• HOW TO COMPLETE THIS TASK
Everything from the line containing "Click the Rear Panel arrow icon" to the last line of the listing below should be restated exactly, both ends included, with nothing added and the pictures omitted.

━━━

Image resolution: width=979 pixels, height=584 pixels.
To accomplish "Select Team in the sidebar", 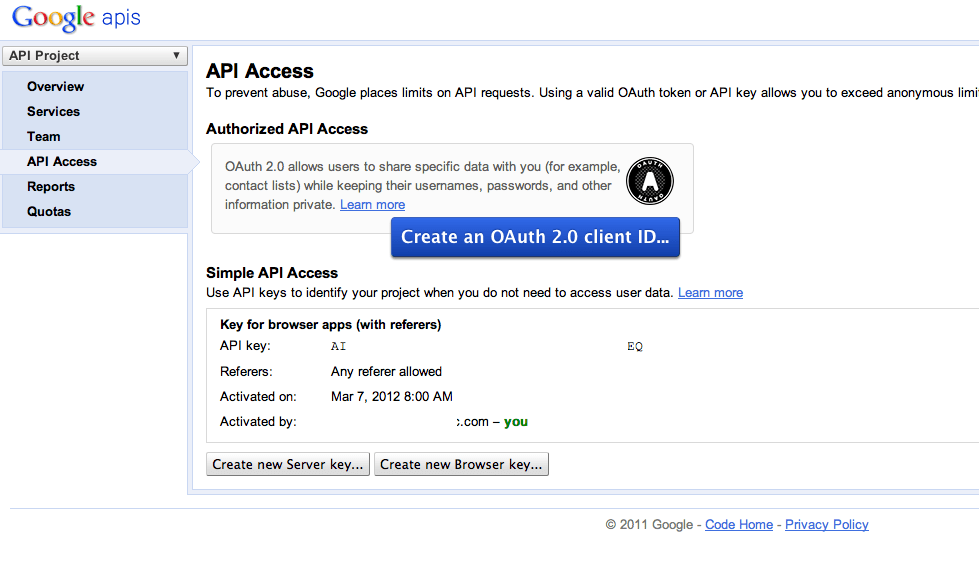I will [44, 137].
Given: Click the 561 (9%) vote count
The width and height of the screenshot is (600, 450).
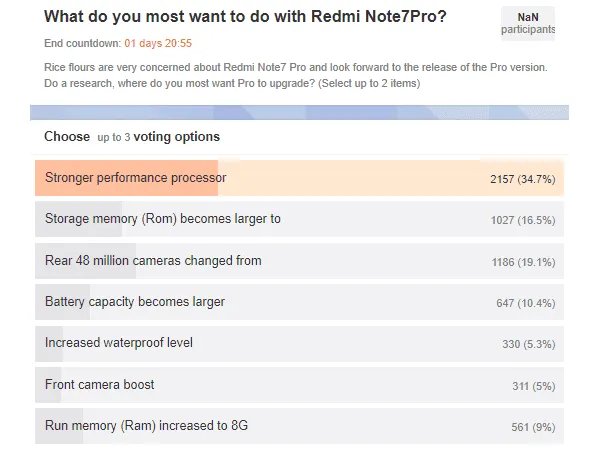Looking at the screenshot, I should pyautogui.click(x=532, y=426).
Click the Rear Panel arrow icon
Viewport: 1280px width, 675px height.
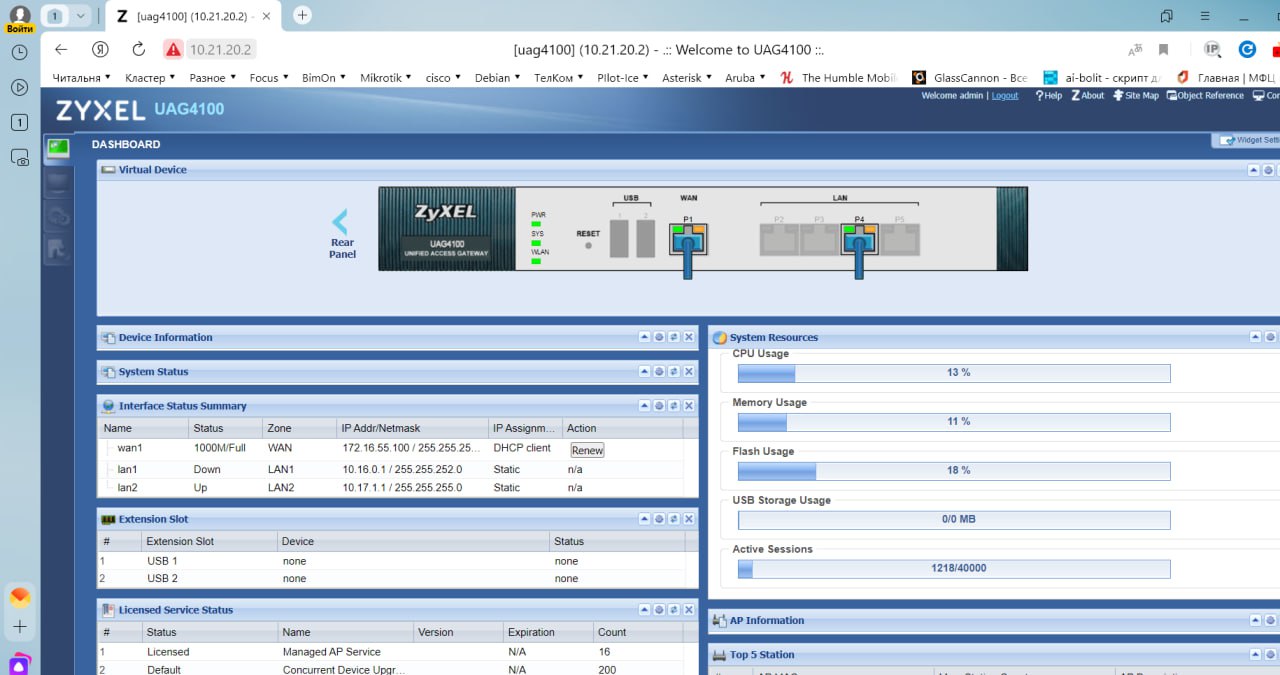(340, 222)
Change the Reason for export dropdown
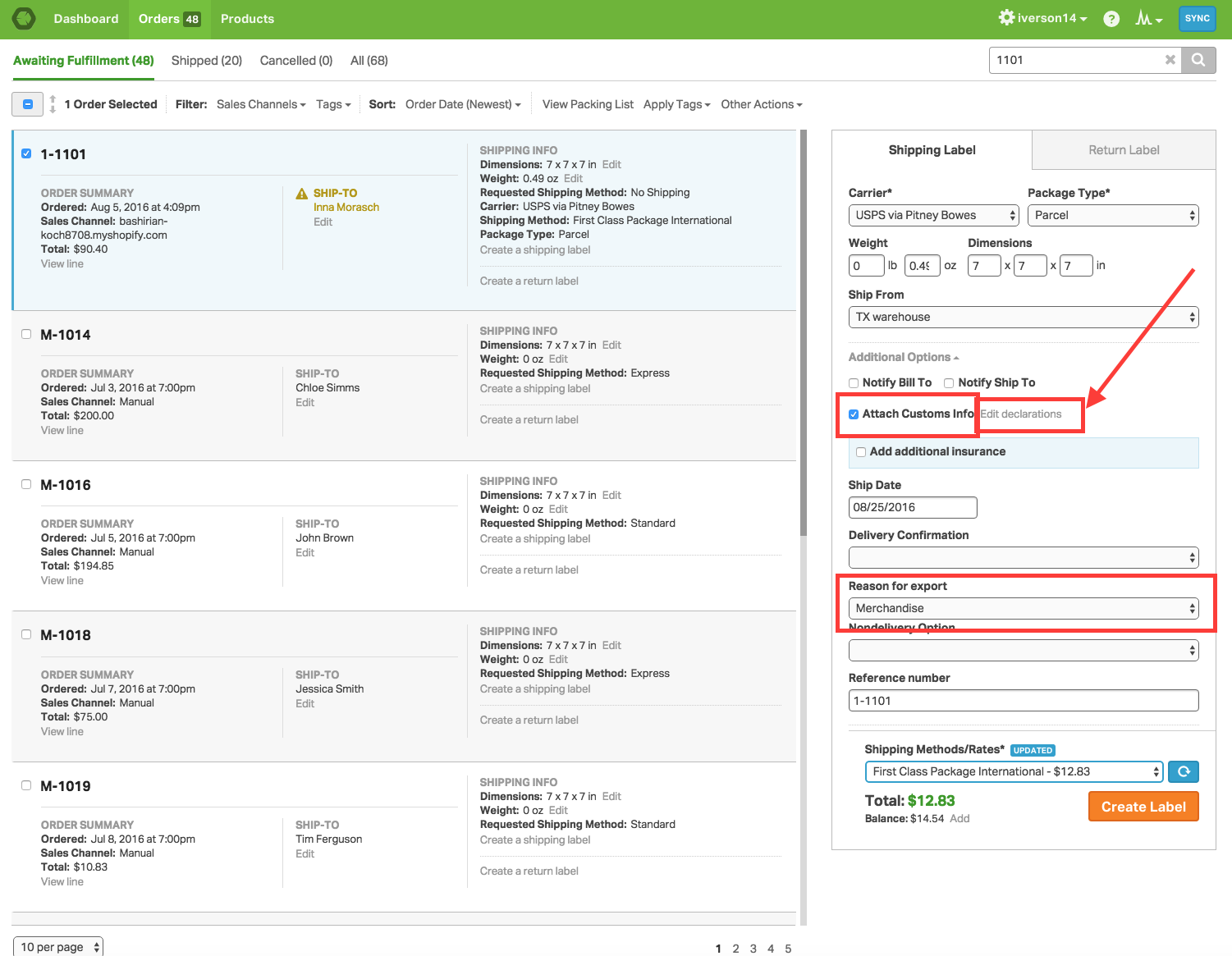Viewport: 1232px width, 956px height. [x=1023, y=608]
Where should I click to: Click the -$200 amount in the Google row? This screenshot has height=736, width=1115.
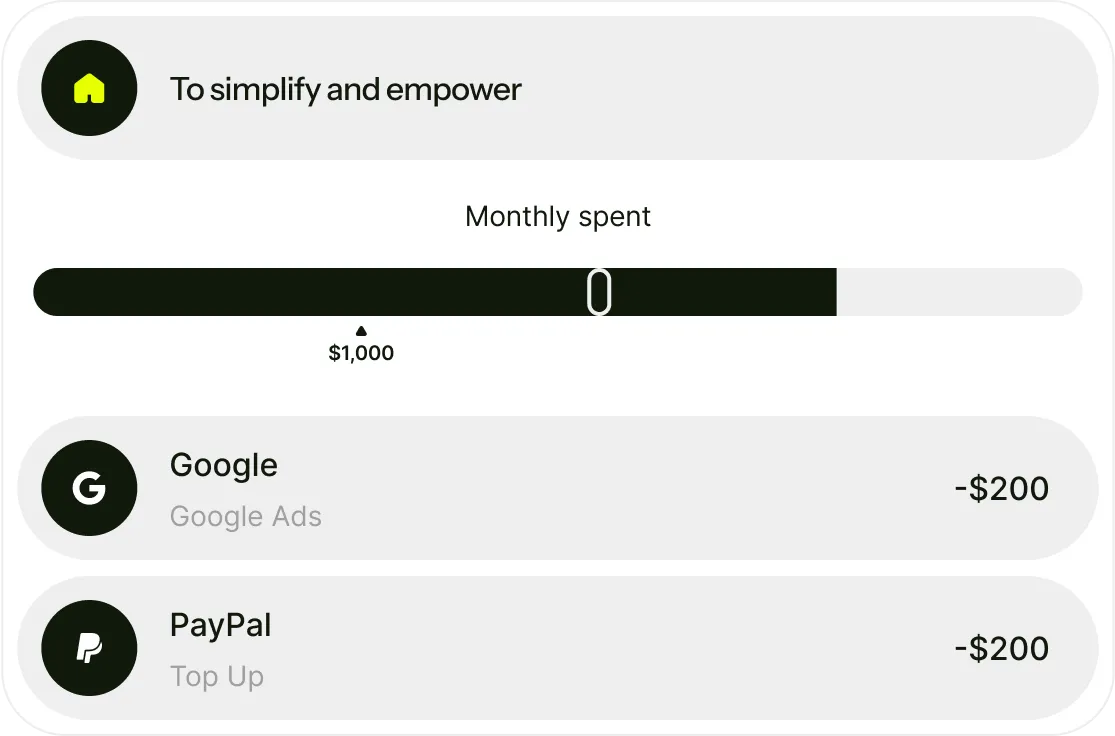(x=1001, y=489)
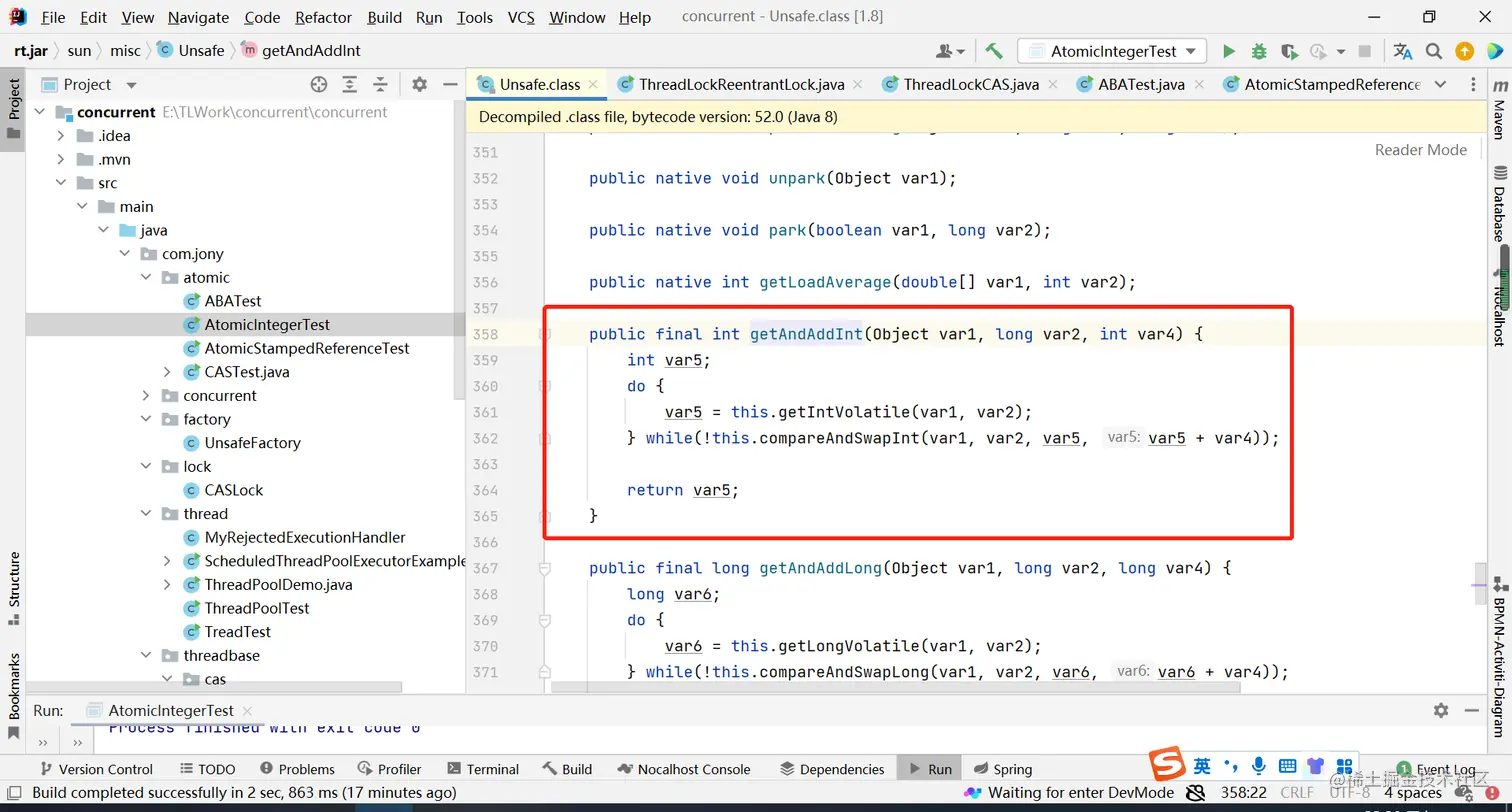Expand the concurrent package folder
The width and height of the screenshot is (1512, 812).
click(147, 396)
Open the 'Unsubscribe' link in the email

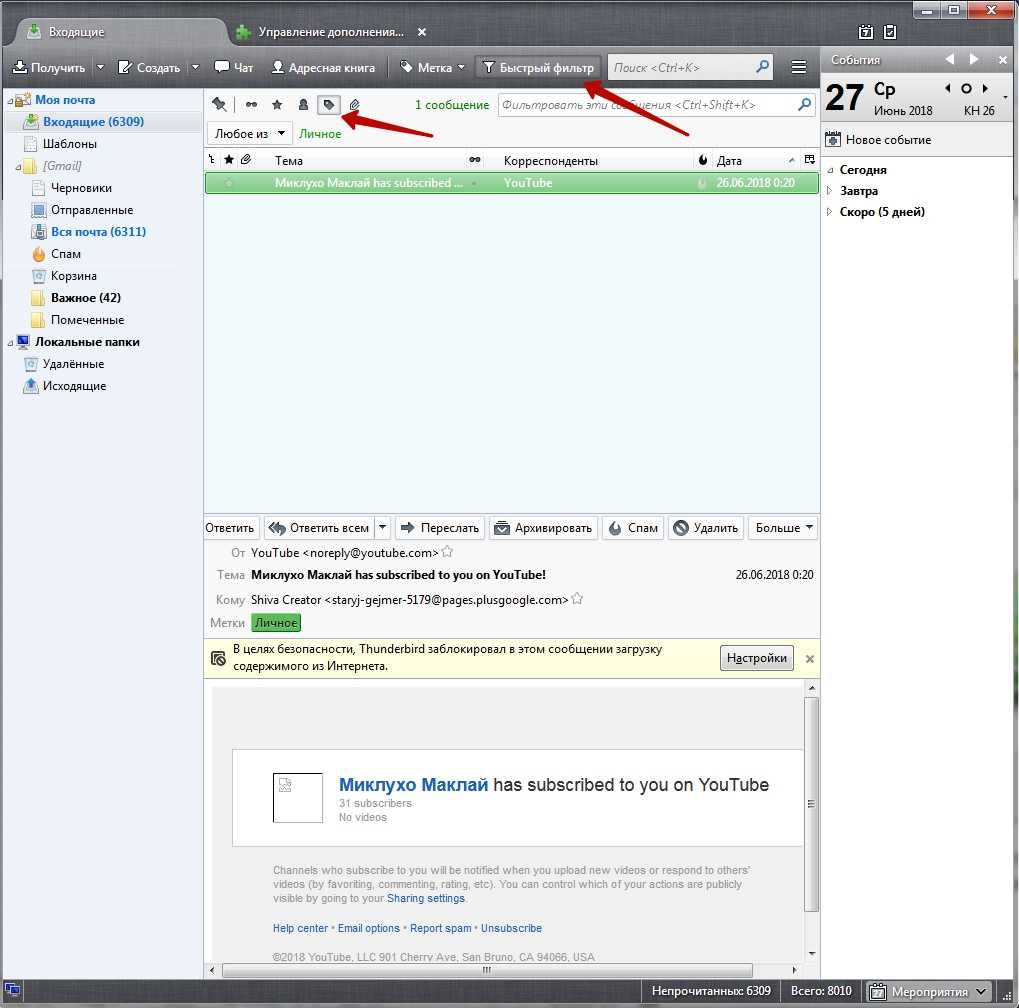pos(511,928)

━━━

• OUTPUT FOR THIS TASK
Click the Rear Panel arrow icon
Viewport: 1280px width, 675px height.
(340, 222)
Change the Reason for export dropdown
Viewport: 1232px width, 956px height. [x=1023, y=608]
Where should I click to: Click the -$200 amount in the Google row? This screenshot has height=736, width=1115.
(x=1001, y=489)
Expand the concurrent package folder
The width and height of the screenshot is (1512, 812).
click(147, 396)
Open the 'Unsubscribe' link in the email

pos(511,928)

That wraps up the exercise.